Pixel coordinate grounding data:
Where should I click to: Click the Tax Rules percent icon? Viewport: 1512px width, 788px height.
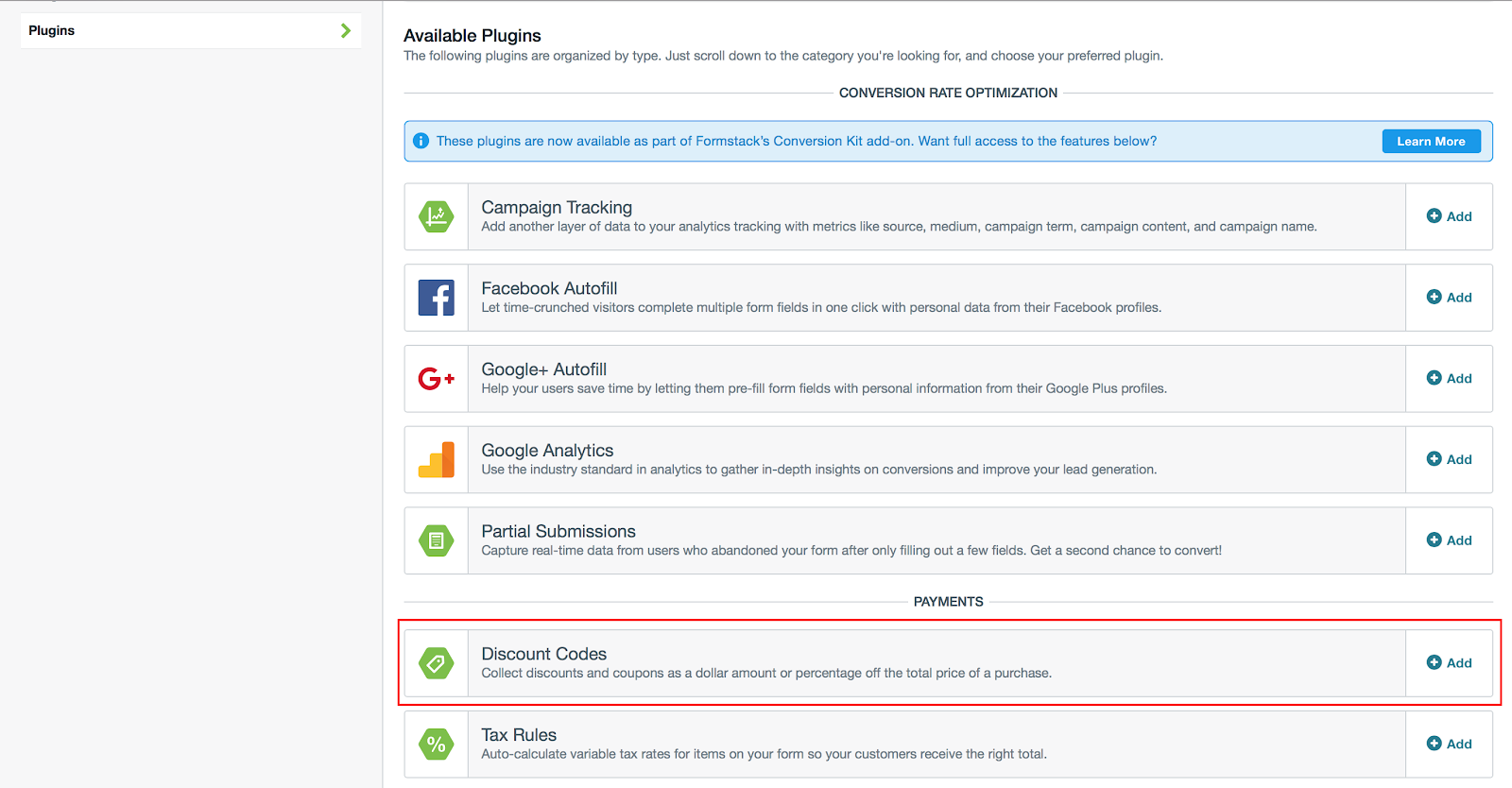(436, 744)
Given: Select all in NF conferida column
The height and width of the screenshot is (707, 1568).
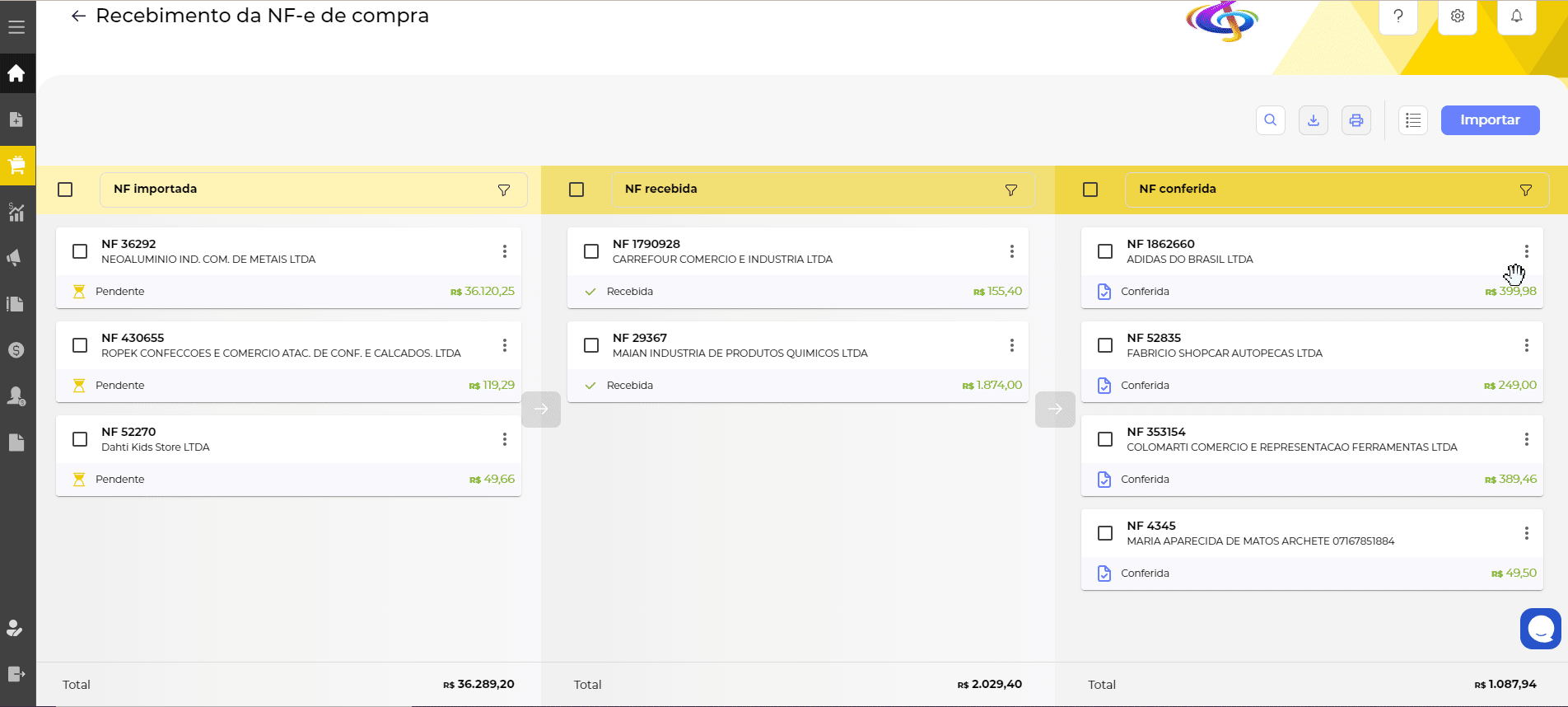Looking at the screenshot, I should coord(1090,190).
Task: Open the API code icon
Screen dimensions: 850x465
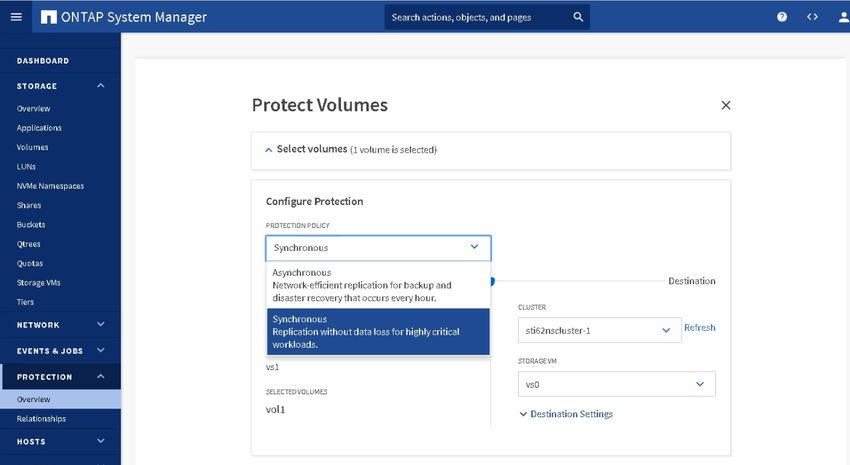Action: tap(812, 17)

TASK STATEMENT: Restate the entries above word for word, and keep the pictures out.

FINISHED EXERCISE:
Where should I click to: Click the Tax Rules percent icon? Viewport: 1512px width, 788px height.
(436, 744)
Given: Select all in NF conferida column
The height and width of the screenshot is (707, 1568).
Looking at the screenshot, I should coord(1090,190).
Task: Open the API code icon
Screen dimensions: 850x465
Action: tap(812, 17)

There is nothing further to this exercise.